> Task details: Which lines of the data include the string "Given"? List them all.

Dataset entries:

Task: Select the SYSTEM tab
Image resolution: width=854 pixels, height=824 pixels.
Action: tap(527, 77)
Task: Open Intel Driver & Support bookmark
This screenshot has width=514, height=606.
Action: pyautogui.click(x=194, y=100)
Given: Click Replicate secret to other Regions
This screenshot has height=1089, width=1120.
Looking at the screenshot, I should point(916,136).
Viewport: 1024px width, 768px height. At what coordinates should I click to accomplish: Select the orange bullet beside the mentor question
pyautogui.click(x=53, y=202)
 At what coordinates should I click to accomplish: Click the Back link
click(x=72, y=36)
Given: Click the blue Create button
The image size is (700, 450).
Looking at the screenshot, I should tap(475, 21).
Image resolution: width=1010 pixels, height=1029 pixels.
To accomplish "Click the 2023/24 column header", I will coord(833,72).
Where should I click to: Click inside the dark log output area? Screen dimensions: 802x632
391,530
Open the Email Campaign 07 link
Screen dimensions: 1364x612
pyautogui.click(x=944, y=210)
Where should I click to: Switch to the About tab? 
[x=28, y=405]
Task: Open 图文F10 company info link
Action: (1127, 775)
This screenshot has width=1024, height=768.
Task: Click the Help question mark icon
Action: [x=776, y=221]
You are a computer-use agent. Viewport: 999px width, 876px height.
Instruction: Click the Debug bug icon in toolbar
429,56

> Task answer:
Given: Click Replicate secret to other Regions
Given: Click the blue Create button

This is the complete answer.